Manual Grading (Subtractive, max -36 points)
This assignment involves significant design decisions. Poor design choices compound into maintenance nightmares — the rubric reflects this reality.
Service Architecture (-20 max)
| Issue | Max Deduction | Description |
|---|---|---|
| Monolithic service | -8 | All logic in RecipeServiceImpl with no delegation to helper classes. |
| No or weak parser extraction | -6 | Ingredient parsing (12+ format variations) and recipe text parsing mixed into service methods instead of dedicated parser classes. |
| Tight coupling | -6 | Service depends on concrete classes instead of interfaces; hard-coded dependencies instead of constructor injection. |
| Missing immutability | -4 | Transformations mutate existing objects instead of returning new ones. |
Review the lectures on good design before implementing:
- L16: Designing for Testability — why facades with many responsibilities are hard to test, and how to structure code for testability
- L17: From Code Patterns to Architecture Patterns — service layers, dependency injection, and separating coordination from computation
The principle: each class should have one job.

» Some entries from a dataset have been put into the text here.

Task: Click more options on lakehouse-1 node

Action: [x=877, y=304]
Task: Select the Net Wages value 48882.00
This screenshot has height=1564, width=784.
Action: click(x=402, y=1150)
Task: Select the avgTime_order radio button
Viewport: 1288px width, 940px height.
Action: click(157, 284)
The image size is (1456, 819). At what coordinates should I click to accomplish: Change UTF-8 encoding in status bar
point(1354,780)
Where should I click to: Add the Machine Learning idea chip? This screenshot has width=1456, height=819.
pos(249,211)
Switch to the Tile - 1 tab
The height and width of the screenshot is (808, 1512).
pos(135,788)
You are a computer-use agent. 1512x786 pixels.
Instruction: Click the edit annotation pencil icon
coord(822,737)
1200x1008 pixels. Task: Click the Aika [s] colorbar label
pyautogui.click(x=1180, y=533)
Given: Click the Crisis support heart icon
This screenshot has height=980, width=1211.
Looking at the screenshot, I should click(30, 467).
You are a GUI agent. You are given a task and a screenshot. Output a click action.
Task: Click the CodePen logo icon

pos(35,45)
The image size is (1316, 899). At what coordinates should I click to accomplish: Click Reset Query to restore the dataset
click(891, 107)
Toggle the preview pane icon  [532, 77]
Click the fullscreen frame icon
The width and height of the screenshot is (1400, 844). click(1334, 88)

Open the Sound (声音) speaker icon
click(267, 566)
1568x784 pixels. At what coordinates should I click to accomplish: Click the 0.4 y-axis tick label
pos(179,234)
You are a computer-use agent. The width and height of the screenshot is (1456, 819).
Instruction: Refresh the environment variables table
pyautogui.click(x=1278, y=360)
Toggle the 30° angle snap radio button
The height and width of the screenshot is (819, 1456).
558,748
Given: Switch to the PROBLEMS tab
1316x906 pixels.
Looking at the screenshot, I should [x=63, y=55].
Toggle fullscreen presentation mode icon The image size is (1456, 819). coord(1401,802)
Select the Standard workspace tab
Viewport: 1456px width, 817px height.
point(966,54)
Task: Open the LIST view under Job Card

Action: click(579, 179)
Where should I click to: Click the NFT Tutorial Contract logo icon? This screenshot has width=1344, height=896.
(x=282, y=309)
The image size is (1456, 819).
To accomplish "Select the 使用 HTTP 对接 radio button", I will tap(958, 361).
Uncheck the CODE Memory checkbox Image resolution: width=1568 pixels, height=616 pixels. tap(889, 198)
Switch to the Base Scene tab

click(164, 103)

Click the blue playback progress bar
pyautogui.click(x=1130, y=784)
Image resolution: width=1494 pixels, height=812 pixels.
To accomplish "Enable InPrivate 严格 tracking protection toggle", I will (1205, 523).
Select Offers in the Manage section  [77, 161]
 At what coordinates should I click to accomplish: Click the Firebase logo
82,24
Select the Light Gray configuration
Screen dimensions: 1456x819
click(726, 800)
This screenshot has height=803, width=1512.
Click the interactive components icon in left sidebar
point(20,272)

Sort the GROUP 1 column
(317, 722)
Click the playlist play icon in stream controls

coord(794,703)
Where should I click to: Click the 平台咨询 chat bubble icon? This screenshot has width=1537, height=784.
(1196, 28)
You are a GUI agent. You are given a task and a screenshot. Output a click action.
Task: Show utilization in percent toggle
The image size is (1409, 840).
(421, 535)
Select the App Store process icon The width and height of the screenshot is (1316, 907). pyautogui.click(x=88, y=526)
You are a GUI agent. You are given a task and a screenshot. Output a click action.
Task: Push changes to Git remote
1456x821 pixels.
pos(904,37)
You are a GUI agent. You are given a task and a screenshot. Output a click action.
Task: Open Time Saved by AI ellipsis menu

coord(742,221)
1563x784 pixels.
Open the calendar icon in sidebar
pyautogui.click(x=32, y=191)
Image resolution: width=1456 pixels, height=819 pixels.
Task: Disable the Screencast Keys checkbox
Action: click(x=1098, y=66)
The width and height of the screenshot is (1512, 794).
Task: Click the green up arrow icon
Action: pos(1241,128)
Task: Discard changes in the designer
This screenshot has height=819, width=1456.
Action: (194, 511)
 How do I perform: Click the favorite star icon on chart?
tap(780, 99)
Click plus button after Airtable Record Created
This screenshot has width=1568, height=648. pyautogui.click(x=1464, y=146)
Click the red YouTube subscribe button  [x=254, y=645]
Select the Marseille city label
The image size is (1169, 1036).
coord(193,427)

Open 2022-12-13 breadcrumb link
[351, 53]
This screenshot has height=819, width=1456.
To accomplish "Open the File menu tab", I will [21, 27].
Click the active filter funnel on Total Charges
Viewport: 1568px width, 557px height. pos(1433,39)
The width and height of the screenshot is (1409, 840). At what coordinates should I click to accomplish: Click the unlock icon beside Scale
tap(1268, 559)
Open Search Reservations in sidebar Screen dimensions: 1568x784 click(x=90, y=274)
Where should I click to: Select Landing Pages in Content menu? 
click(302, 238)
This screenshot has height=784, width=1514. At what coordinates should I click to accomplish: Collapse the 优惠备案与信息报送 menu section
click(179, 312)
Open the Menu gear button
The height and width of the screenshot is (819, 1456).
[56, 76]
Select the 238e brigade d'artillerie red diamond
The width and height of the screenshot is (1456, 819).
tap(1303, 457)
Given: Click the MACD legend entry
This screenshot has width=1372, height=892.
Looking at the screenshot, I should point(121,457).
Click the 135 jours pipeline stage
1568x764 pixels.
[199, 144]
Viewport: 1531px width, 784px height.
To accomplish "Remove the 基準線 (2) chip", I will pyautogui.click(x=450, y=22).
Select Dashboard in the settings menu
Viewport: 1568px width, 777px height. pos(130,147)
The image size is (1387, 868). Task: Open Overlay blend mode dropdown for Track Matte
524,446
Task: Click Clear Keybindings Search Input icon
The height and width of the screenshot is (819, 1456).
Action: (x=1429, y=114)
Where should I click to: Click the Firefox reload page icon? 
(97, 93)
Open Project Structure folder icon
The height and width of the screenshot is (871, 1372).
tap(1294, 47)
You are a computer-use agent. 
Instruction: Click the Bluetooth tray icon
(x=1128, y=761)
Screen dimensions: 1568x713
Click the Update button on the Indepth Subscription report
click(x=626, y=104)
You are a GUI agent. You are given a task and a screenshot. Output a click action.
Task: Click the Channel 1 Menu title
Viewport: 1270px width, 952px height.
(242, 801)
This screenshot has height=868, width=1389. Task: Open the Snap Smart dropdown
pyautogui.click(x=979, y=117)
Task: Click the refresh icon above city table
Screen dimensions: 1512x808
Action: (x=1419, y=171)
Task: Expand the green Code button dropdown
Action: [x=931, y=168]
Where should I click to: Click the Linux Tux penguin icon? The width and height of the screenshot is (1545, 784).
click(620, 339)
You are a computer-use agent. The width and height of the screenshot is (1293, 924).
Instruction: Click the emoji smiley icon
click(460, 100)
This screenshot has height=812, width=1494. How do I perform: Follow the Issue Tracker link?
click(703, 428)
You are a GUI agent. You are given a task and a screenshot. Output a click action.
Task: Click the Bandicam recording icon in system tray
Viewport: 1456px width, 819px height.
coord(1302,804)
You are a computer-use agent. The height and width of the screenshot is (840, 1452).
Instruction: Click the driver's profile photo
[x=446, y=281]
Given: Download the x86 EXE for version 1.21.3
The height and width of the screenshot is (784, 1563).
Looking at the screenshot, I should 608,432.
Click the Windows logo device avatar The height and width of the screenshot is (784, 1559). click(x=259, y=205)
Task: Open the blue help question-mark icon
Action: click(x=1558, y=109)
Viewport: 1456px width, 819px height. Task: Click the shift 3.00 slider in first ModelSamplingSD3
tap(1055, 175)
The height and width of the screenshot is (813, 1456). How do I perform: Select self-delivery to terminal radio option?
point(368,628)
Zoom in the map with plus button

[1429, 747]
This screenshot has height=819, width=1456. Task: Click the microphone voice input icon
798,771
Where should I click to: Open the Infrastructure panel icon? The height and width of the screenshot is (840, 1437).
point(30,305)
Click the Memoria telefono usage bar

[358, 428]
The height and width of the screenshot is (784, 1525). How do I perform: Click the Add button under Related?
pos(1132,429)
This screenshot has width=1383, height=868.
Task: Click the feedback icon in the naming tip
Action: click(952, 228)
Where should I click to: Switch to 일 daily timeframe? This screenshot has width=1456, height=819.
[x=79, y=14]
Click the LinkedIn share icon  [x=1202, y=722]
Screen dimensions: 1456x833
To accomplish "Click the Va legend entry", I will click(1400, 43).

Services coordinate; parsers parse; aggregators aggregate.
Test Architecture (-28 max)
| Issue | Deduction | Description |
|---|---|---|
| Over-mocking | -4 | Mocking domain objects or simple value objects that don't need mocking. |
| Copy/paste tests | -8 | Same setup code duplicated across tests instead of @BeforeEach and helper methods. |
| Does not use mocks | -16 | The service methods are not tested using mocks. |
Well-structured tests use helpers and setup methods:
// GOOD: Reusable setup and helpers with mocks
@Mock private RecipeRepository recipeRepository;
@Mock private RecipeCollectionRepository collectionRepository;
@BeforeEach
void setUp() {
service = new RecipeServiceImpl(recipeRepository, collectionRepository, registry);
}
private Recipe createRecipeWithIngredients(String title, Ingredient... ingredients) { ... }
private void givenCollectionExists(String id) {
when(collectionRepository.findById(id)).thenReturn(Optional.of(createCollection(id)));
}
// BAD: Copy/paste setup in every test
@Test void test1() {
RecipeRepository repo = mock(RecipeRepository.class);
RecipeCollectionRepository collRepo = mock(RecipeCollectionRepository.class);
RecipeService service = new RecipeServiceImpl(repo, collRepo, registry);
when(collRepo.findById("col-1")).thenReturn(Optional.of(collection));
// ... all repeated in test2, test3, test4 ...
}
Code Quality (-8 max)
| Issue | Deduction | Description |
|---|---|---|
| Missing Javadoc | -4 | Public classes and methods lack documentation; contracts not specified. |
| Poor naming/style | -4 | Unclear variable names; methods doing multiple things; inconsistent formatting; overly complex conditionals. |
Reflection (24 points)
See Reflection for the 6 questions. Each question is worth 4 points (6 × 4 = 24 points total).